Small interfering RNAs induce macrophage migration inhibitory factor production and proliferation in breast cancer cells via a double-stranded RNA-dependent protein kinase-dependent mechanism.

Small interfering RNAs (siRNAs) represent a novel tool to induce gene silencing in mammalian cells and clinical trials are currently ongoing to assess the therapeutic efficacy of siRNAs in various human diseases, including age-related macular degeneration and respiratory syncytial virus infection. However, previously reported off-target, nonspecific effects of siRNAs, including activation of type I IFNs and proinflammatory cytokines, remain an outstanding concern regarding use of these agents in vivo. Macrophage-migration inhibitory factor (MIF) is a pleiotropic cytokine with well-described roles in cell proliferation, tumorigenesis, and angiogenesis and represents a target gene for siRNA-based therapy in the treatment of breast cancer. However, in this study we describe an increase in MIF production from mammary adenocarcinoma (MCF-7) cells following transfection with MIF siRNA and various control siRNAs.
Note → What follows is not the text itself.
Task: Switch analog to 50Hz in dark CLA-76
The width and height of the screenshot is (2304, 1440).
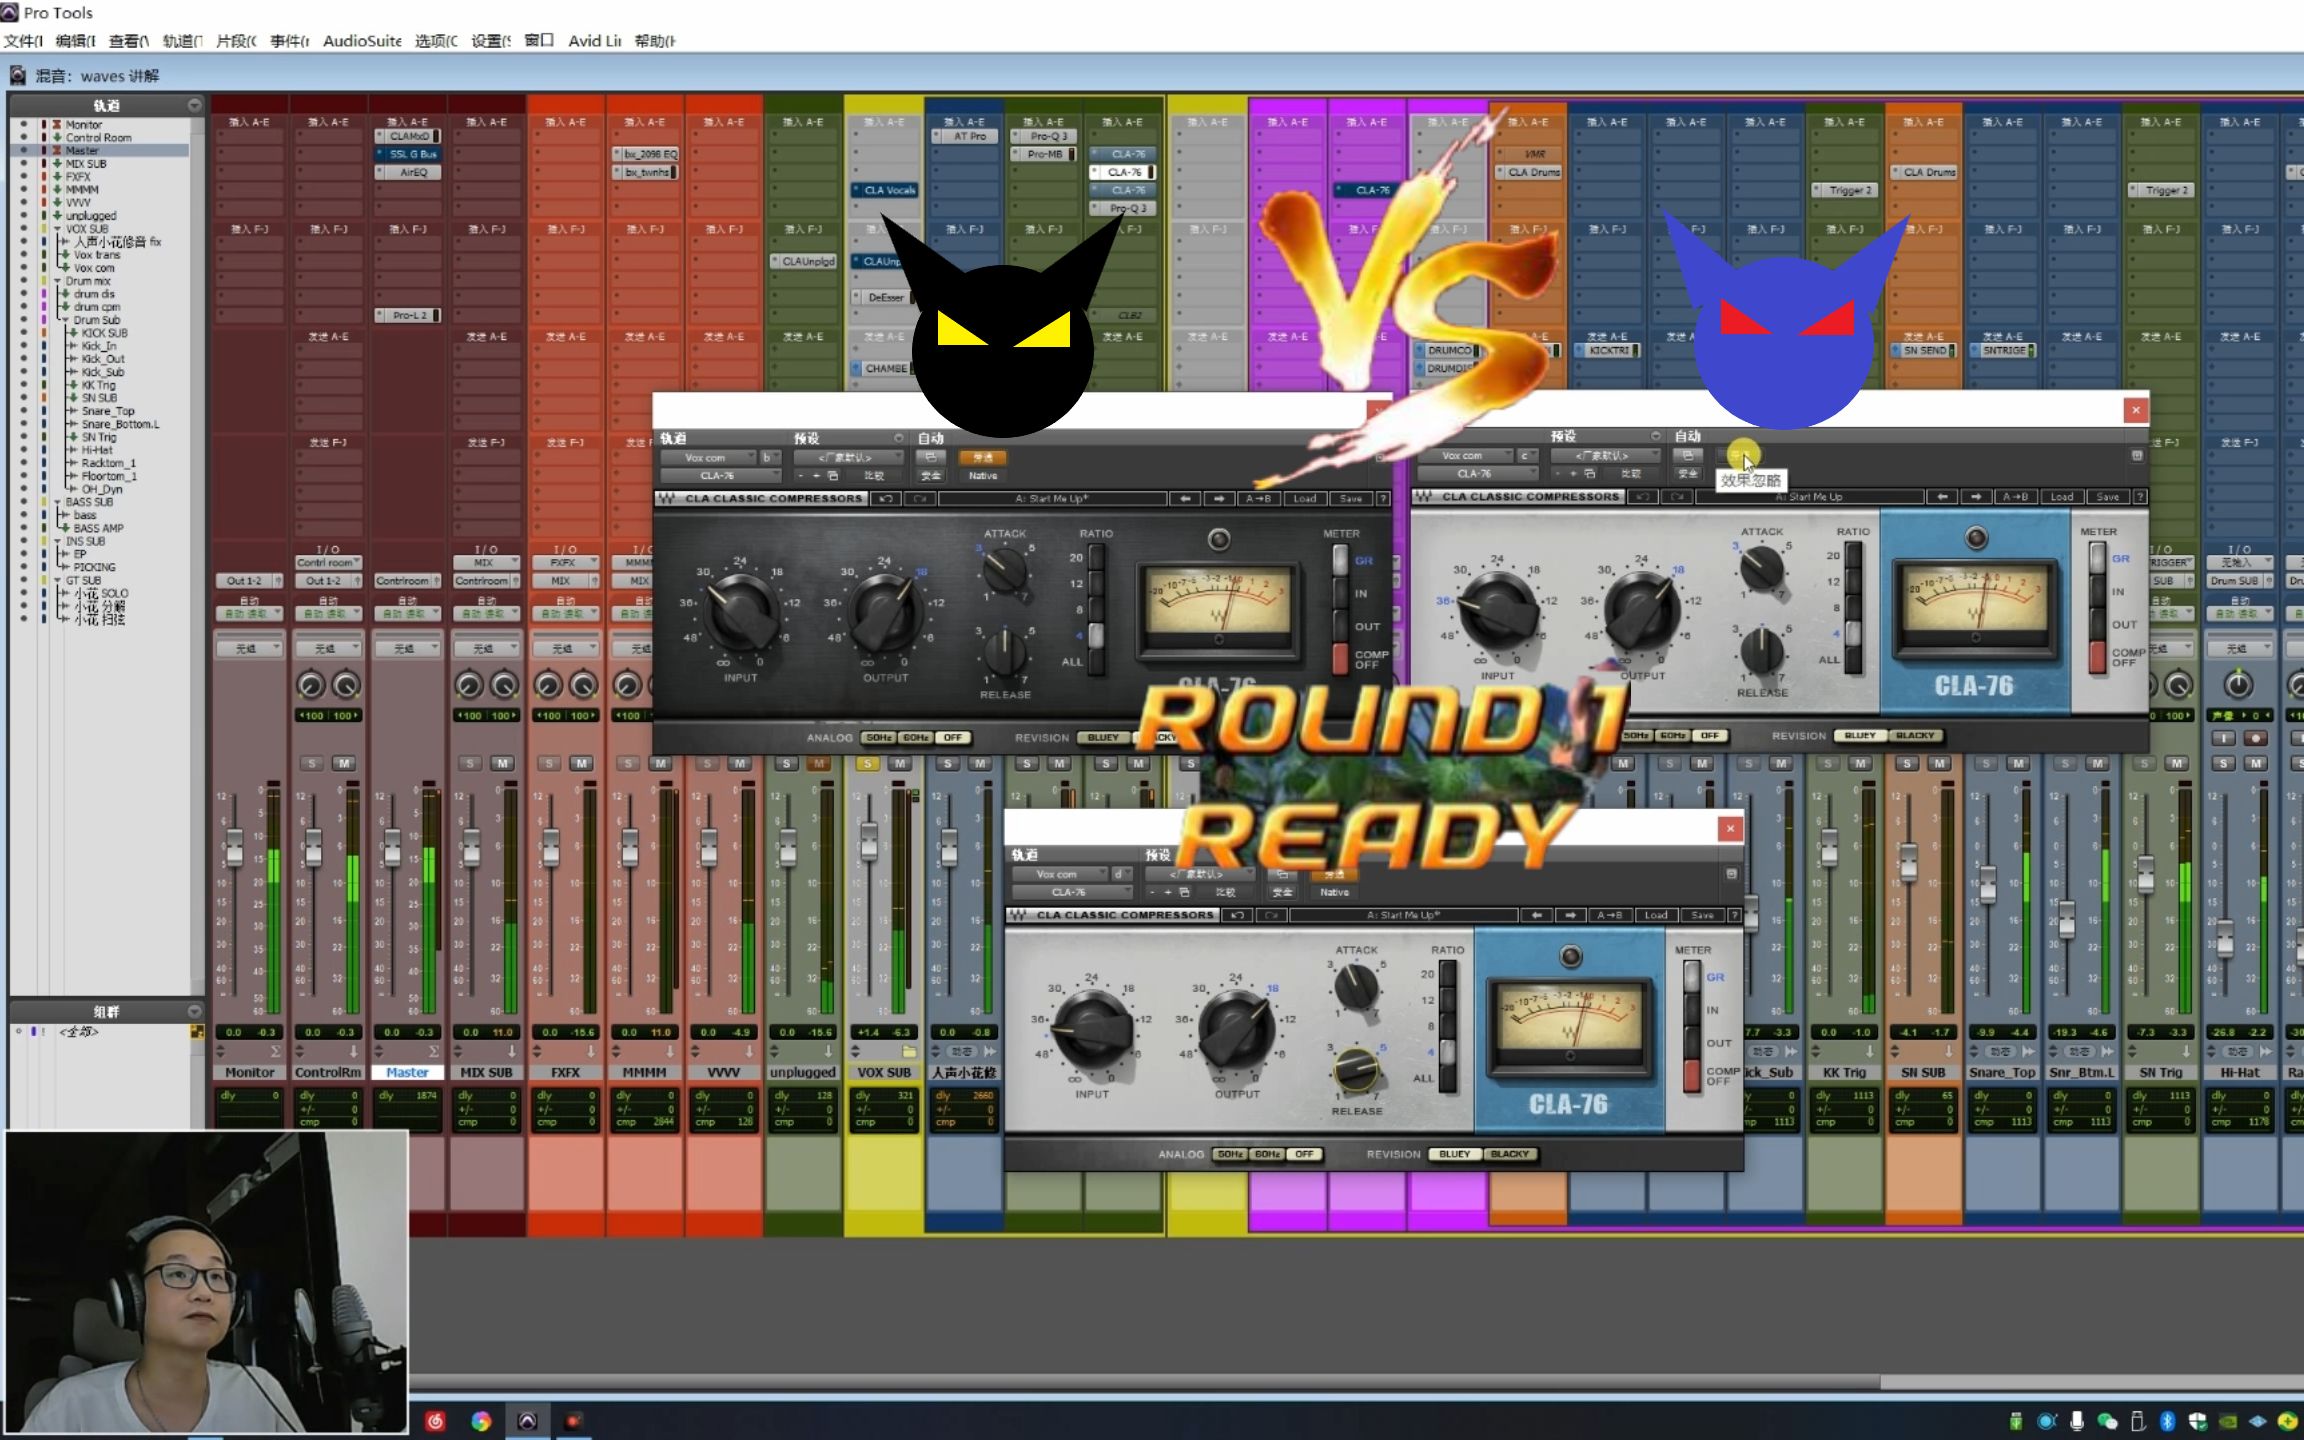Action: (878, 737)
This effect was shown to be dose-dependent and was attenuated in the presence of a double-stranded RNA-dependent protein kinase inhibitor, 2-aminopurine. Furthermore, treatment of MCF-7 cells with poly(I:C) also stimulated a PKR-dependent increase in MIF production from MCF-7 cells. The biological consequence of the siRNA-induced increase in MIF production from MCF-7 cells was a PKR-dependent increase in proliferation of breast cancer cells. Furthermore, in cDNAs prepared from a primary human breast cancer cohort, we demonstrated a significant correlation (Spearman rank correlation coefficient, r = 0.50, p < 0.0001, n = 63) between PKR- and MIF-mRNA expression. In conclusion, this study highlights the potential biological consequences of off-target, nonspecific effects of siRNAs and underlines the safety concerns regarding the use of siRNAs in the treatment of human diseases, such as cancer.